Horror Games unwillingly revisited in “The Caretaker”

Horror computer games have become increasingly sophisticated over the years. As the graphical capabilities of machines accelerates, so does the ability of the developer to raise the blood pressure of a gamer with tension and jumpscares. With the birth of VR technology, the horror genre raises to incredible heights with it’s ability to immerse, no, drown a player in an environment. So much so that industry leaders are warning against the development of horror titles as being a very real threat to the health and well-being of the gaming community. An early example of a red flag being raised was around 1 year ago, the creative director at Cloudhead Games’ – Denny Unger – came forward and addressed the elephant in the room with some clear concerns. The most poignant…“… Somebody is going to scare somebody to death, somebody with a heart condition or something like that. It is going to happen. Absolutely.” — Denny Unger

Denny made it clear that developers held the power of life and death in their code repositories, that there decisions may kill people and ultimately, it is the developer community that should accept responsibility for this inevitable occurrence.

On January 11th, the godfather of VR – Palmer Luckey – said…

“We are strongly discouraging developers from using jump scares. They are such a cheap way to get a reaction in VR” — Palmer Luckey

He must know and he must be worried.

But let’s set aside our humanity for one moment, let’s remove our hearts and set them firmly on a shelf. Let’s becoming marketing people. If someone died in VR, it would be picked up by every media outlet on the planet. Do you really think this will damage VR? No, of course not, it will make it more tantalizing. Humans crave terror. For the same reason we happily strap ourselves into a roller-coaster being operated by a spotty, barely trained teenager and maintained by a company who won the bid with the lowest price. We love it.

VR will be massive and horror games will keep being big business. People with diagnosed and diagnosed conditions will keep dying and the cycle will continue.

So let’s talk about “The Caretaker”. First, let’s be clear, horror slips into two broad camps, gore and psychological. The Caretaker is slightly more forgivable as a horror title as it doesn’t have much in the way of “jump scares” and it not relying on cheap gore, instead it cleverly builds tension and tricks the mind into terrorizing itself.

As soon as I transported into “The Caretaker” I was immediately struck by a clear and lovingly constructed homage to Stephen King’s “The Shining”, more specifically the film adaption by Stanley Kubrick. The details were optimized well for VR, not overly complex in design but enough to convey a genuine sense of presence in an eerie fictional world.
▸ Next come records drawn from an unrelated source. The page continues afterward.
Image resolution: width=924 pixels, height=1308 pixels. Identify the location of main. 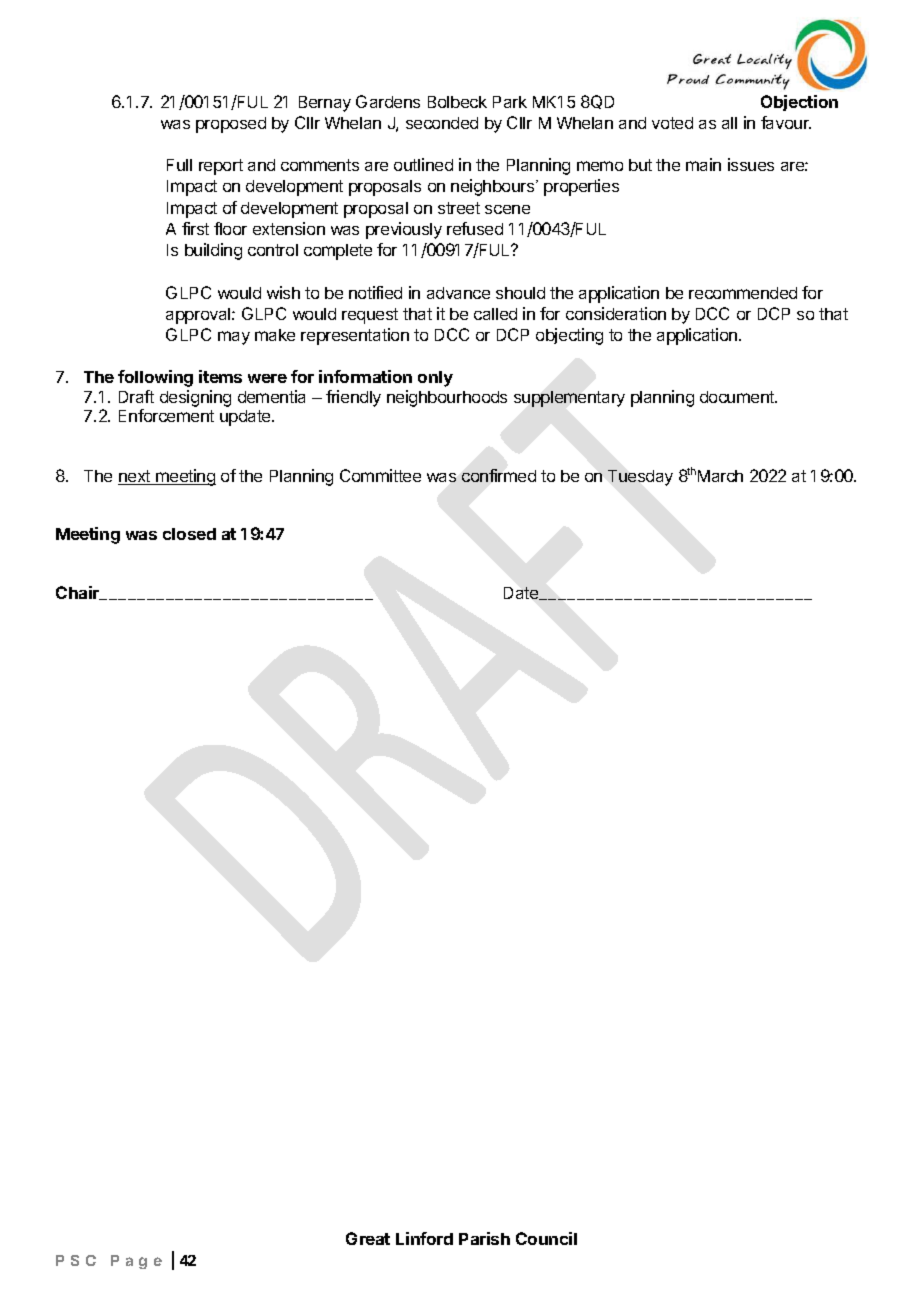
(703, 164).
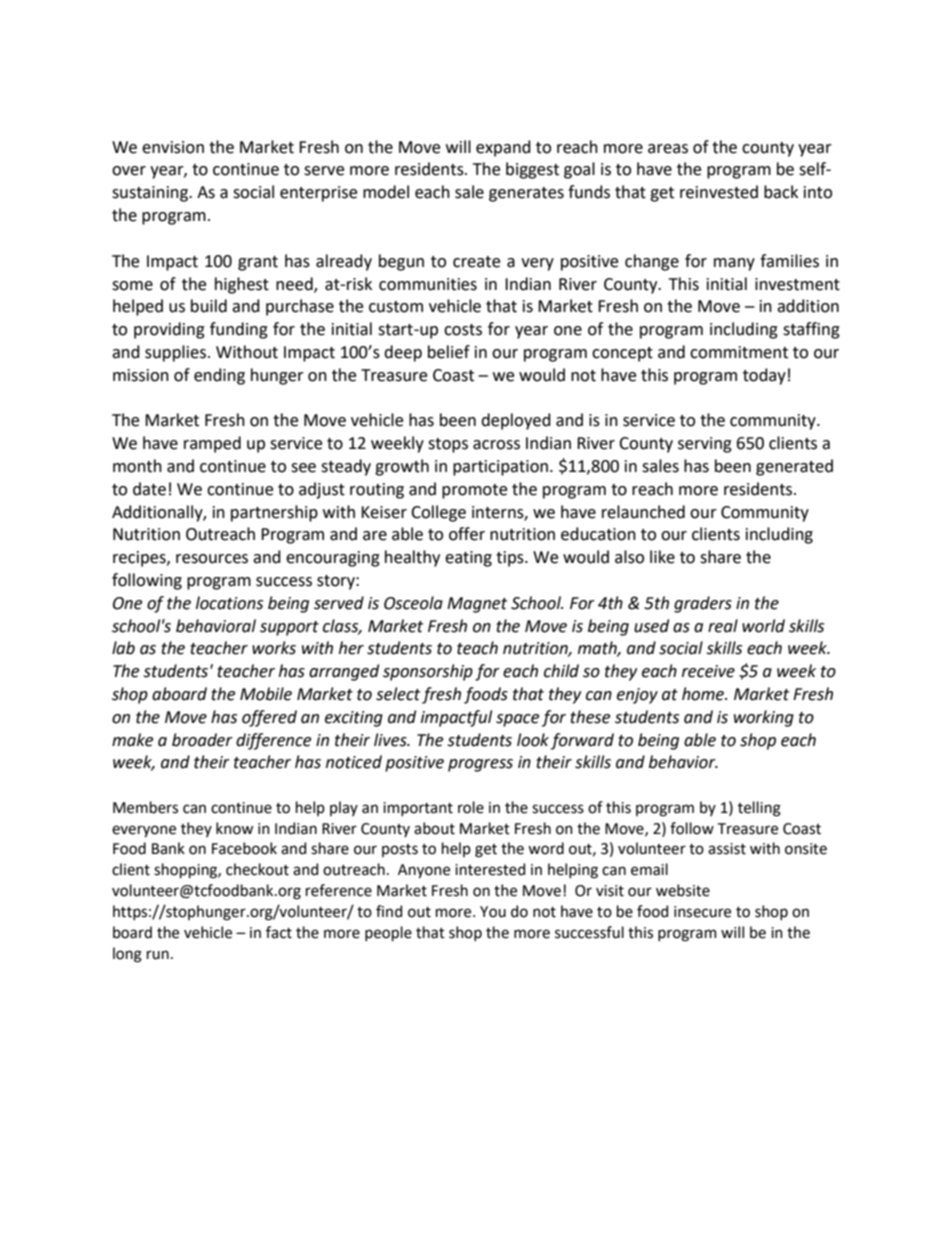  Describe the element at coordinates (503, 148) in the screenshot. I see `expand` at that location.
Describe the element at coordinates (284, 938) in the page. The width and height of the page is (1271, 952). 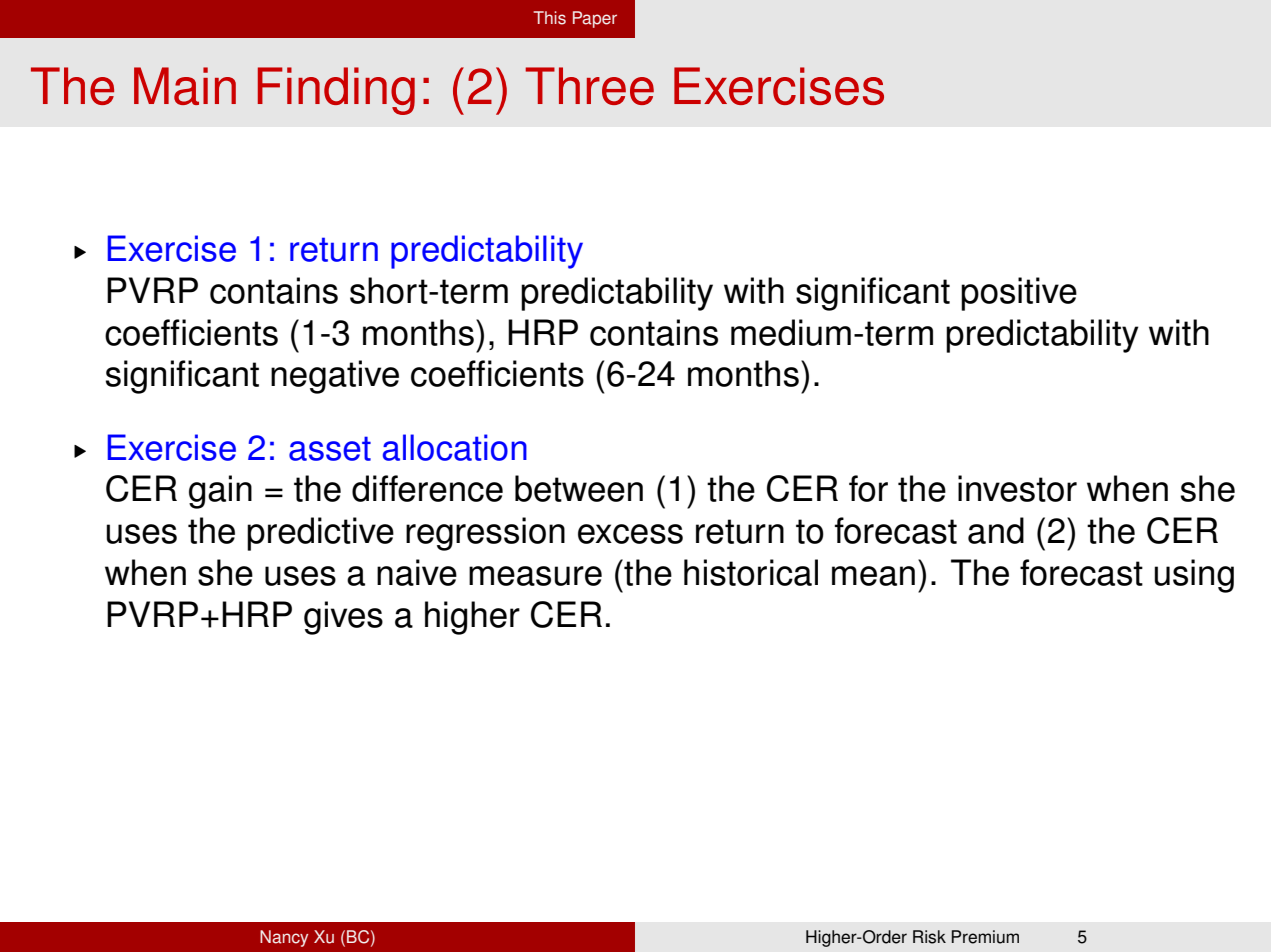
I see `Nancy` at that location.
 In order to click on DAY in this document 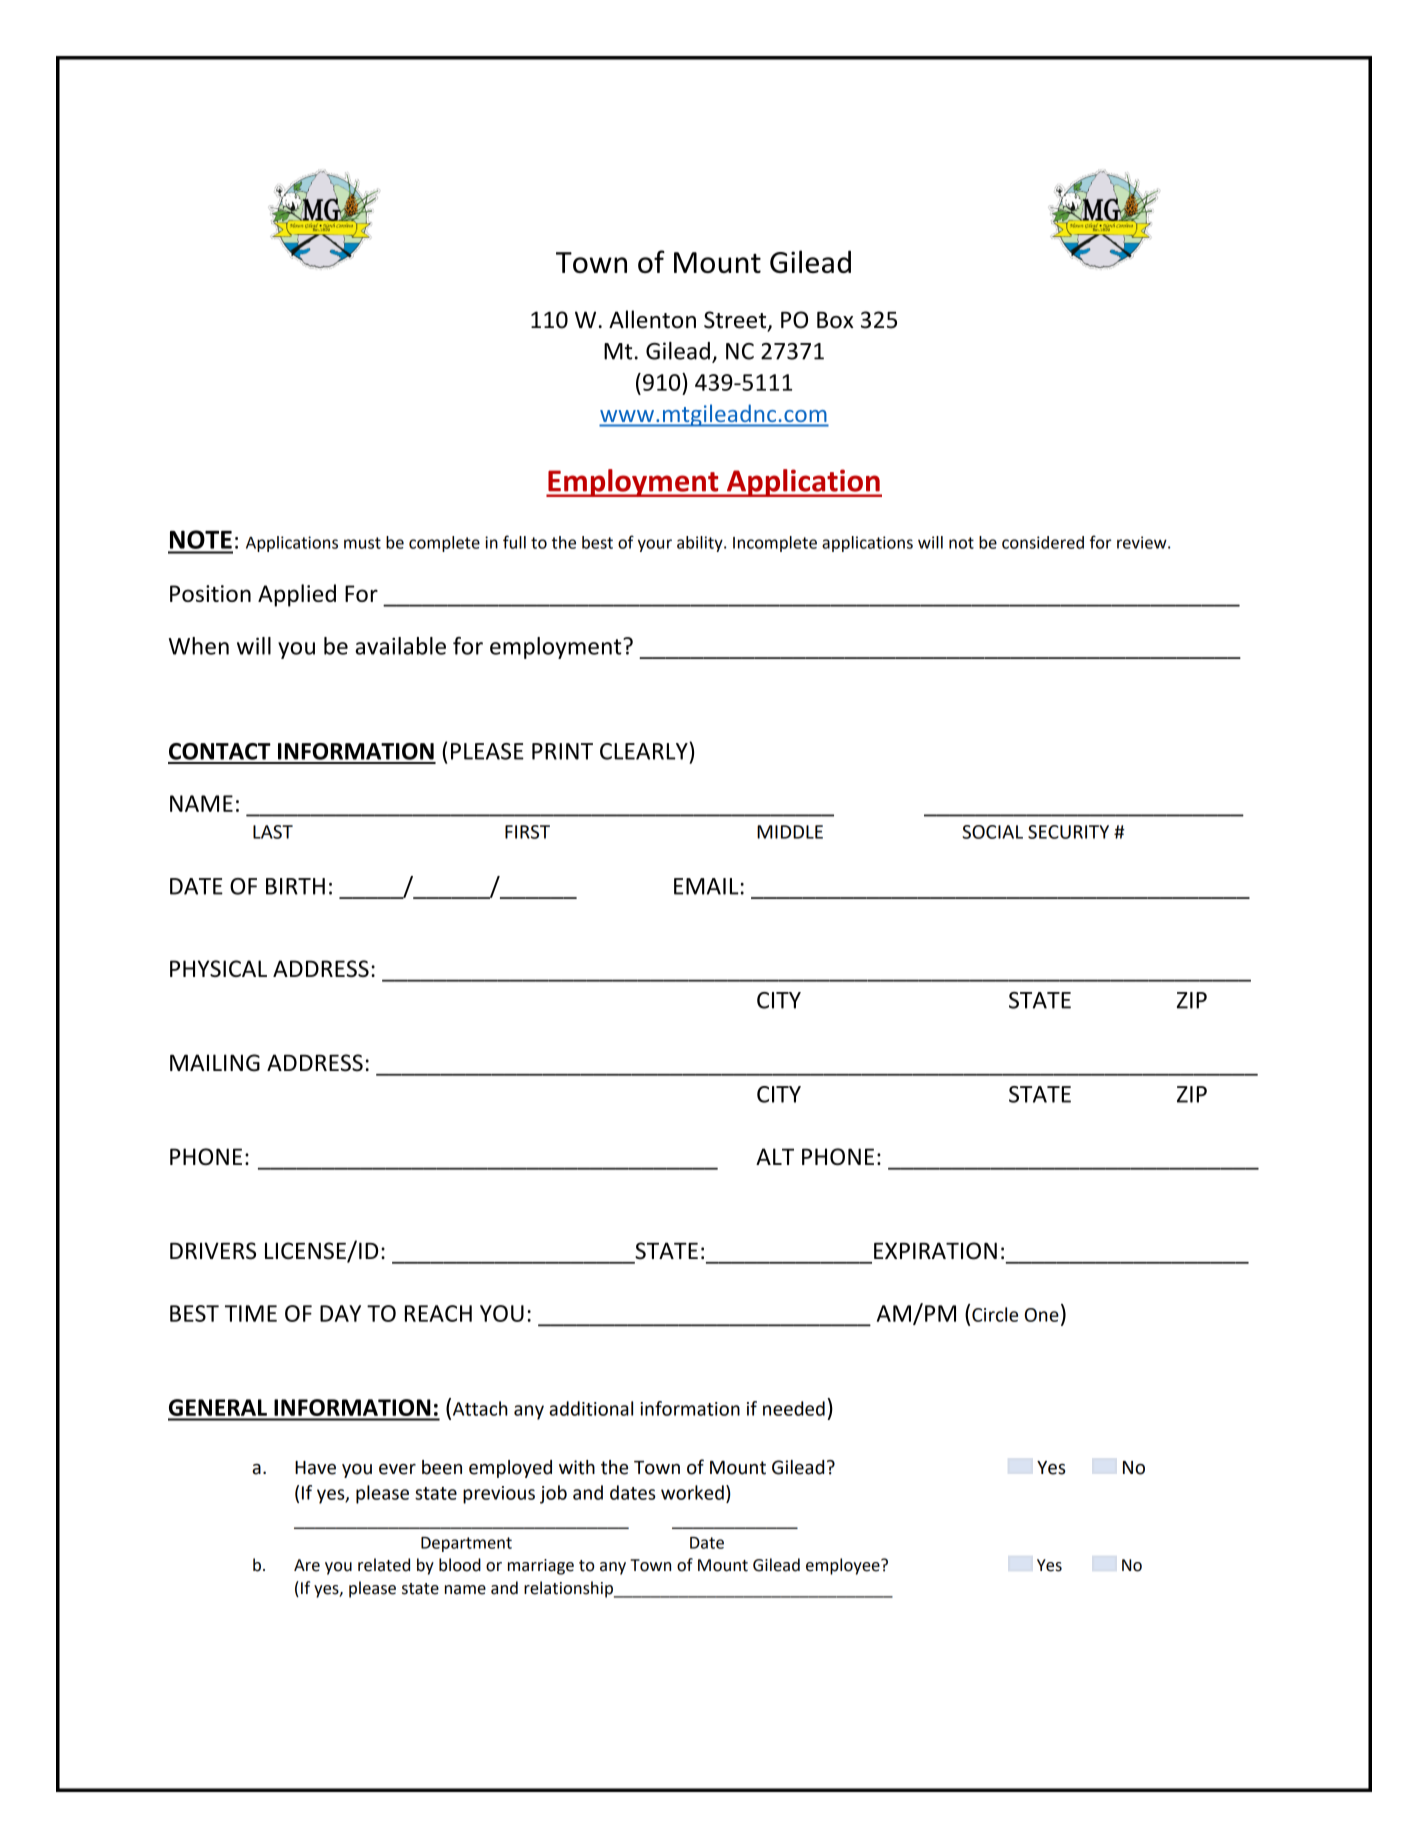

Developed in Unreal it is heavy on the GPU, but overall a more believable environment. The scale was spot on accurate and the control mechanisms simple and intuitive, no immersion breaking “comfort mode” controls here, thankfully.

The terror builds with subtle cues, things that remind the brain that all is not right, the wet footprints leading away from the bathroom, the rattling door, the movements in the shadows. What impacts me the most in a good VR titles is sound. Sound combined with VR is so critical for immersion. In this title the bangs, squeeks, taps and pops built me into almost a frenzy of torment. My spine and shoulders began to shake uncontrollably, the hairs on my arm went up, I felt like a small child wanting to cry out for his Dad.

Somehow, I continued on. 

In the finale of this demo you find yourself crunching through a snowy maze, following another set of footsteps, until the worst possible thing happens, but you will just have to find out what for yourself.

But please, PLEASE, play any horror game at your own risk. Oh why bother, you will do it anyway.